_Kaynak Metin:_
Paylaş
Dünya dillerinde birçok atasözü ve özlü söz itirazcı, hasetçi, fitne fücur kafaların kendi içlerinden ve çevrelerinden çıkan bu kişilere neler yaptıklarını anlatır.
‘Erdoğan neden dünya lideridir?’ sorusunun farklı açılardan cevabını aramadan önce en önemli niteliği ile başlayalım; ‘inanmış’ bir kimliktir.
İnanmak, olmak ve yapmak için kişinin ‘kalp’ ve ‘beyin’ gücünün motorudur. Erdoğan doğduğu aile ve mahalle ortamı, eğitim ve sosyal hayatı itibarıyla daimi şekilde ‘inancını’ parlata parlata ‘dava’ bağlılığını pekiştire pekiştire var olmuş, şekillenmiş, gelişmiş ve olgunlaşmıştır.
Bugünden geriye bakıldığında, özellikle ‘muhalif’ olma çabasındakiler, Erdoğan’ı ‘sıradanlaştırma’ amacı ile şanslı olduğu iddiasındadırlar. Gerçek ise tam tersidir.
Batılıların sıkça başvurdukları bir ifade ‘self made’ yani ‘kendini şekillendiren’ diye bir kavramdır.
Ortaokul başlangıcımızdan itibaren tanıdığım Erdoğan tam anlamıyla ‘kendini şekillendiren’ bir kimliktir. Erdoğan, bugün kendini ‘beğendirme’ ve ‘ilişkilendirme’ çabasında karda kışta kentin krizini yönetmek yerine İngiliz elçisinin ayağına giden ‘proje’ tiplerden değildir.

_Verilen Öğeler:_
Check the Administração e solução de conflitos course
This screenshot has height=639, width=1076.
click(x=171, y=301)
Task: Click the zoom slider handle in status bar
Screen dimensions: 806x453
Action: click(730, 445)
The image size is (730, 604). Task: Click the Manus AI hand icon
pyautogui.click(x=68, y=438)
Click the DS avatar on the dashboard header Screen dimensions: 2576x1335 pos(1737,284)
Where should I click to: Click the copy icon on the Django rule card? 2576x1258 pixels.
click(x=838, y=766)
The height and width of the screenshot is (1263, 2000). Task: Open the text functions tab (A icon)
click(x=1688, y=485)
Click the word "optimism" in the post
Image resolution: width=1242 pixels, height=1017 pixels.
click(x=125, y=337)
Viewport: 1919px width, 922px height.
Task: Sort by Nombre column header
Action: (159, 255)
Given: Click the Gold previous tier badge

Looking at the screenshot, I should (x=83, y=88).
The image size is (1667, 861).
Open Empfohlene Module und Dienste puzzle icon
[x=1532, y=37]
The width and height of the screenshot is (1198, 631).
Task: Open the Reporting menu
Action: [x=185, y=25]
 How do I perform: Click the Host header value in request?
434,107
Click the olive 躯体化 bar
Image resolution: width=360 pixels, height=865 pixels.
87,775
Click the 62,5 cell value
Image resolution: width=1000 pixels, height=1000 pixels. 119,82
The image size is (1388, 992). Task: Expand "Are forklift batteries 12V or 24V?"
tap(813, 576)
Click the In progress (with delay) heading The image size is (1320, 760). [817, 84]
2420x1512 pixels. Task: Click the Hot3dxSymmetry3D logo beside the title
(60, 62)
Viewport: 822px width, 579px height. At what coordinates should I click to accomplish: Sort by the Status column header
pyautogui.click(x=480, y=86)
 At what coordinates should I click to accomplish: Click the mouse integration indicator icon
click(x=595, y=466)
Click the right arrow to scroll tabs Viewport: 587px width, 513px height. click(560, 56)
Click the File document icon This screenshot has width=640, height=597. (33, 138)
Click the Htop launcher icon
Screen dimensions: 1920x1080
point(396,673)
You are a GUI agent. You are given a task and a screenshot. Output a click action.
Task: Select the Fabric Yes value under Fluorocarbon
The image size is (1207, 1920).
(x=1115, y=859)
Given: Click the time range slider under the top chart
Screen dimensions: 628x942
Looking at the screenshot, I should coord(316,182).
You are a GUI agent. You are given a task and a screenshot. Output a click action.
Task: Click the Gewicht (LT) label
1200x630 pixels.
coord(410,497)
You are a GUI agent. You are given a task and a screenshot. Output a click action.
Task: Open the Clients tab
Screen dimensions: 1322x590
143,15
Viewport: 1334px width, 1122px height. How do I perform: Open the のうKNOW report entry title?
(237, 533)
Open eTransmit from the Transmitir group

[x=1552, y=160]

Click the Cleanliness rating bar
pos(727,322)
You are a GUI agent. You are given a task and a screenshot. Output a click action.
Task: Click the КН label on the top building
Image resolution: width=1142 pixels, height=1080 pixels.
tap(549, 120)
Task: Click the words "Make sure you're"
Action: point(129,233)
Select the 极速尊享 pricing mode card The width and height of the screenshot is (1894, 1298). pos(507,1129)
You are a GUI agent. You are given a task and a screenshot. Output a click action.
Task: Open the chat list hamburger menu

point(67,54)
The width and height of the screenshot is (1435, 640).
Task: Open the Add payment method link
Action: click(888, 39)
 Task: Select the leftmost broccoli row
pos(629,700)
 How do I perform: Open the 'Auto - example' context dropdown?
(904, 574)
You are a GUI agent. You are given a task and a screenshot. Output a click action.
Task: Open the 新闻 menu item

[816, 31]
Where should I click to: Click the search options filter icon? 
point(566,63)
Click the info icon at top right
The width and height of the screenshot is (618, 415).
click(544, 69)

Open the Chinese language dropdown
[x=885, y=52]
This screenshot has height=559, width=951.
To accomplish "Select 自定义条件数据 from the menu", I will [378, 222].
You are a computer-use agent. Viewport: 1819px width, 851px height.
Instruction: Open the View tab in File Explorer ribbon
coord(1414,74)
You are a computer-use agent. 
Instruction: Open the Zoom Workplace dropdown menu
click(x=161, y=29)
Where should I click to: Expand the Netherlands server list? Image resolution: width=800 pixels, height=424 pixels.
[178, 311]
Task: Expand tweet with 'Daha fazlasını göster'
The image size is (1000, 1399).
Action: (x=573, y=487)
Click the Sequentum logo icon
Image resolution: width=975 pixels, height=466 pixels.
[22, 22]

_Görev Açıklaması:_ Lütfen yukarıdaki kaynak metni hiçbir değişiklik yapmadan baştan sona yeniden yazın.

_Yazılı Çözüm:_
Paylaş
Dünya dillerinde birçok atasözü ve özlü söz itirazcı, hasetçi, fitne fücur kafaların kendi içlerinden ve çevrelerinden çıkan bu kişilere neler yaptıklarını anlatır.
‘Erdoğan neden dünya lideridir?’ sorusunun farklı açılardan cevabını aramadan önce en önemli niteliği ile başlayalım; ‘inanmış’ bir kimliktir.
İnanmak, olmak ve yapmak için kişinin ‘kalp’ ve ‘beyin’ gücünün motorudur. Erdoğan doğduğu aile ve mahalle ortamı, eğitim ve sosyal hayatı itibarıyla daimi şekilde ‘inancını’ parlata parlata ‘dava’ bağlılığını pekiştire pekiştire var olmuş, şekillenmiş, gelişmiş ve olgunlaşmıştır.
Bugünden geriye bakıldığında, özellikle ‘muhalif’ olma çabasındakiler, Erdoğan’ı ‘sıradanlaştırma’ amacı ile şanslı olduğu iddiasındadırlar. Gerçek ise tam tersidir.
Batılıların sıkça başvurdukları bir ifade ‘self made’ yani ‘kendini şekillendiren’ diye bir kavramdır.
Ortaokul başlangıcımızdan itibaren tanıdığım Erdoğan tam anlamıyla ‘kendini şekillendiren’ bir kimliktir. Erdoğan, bugün kendini ‘beğendirme’ ve ‘ilişkilendirme’ çabasında karda kışta kentin krizini yönetmek yerine İngiliz elçisinin ayağına giden ‘proje’ tiplerden değildir.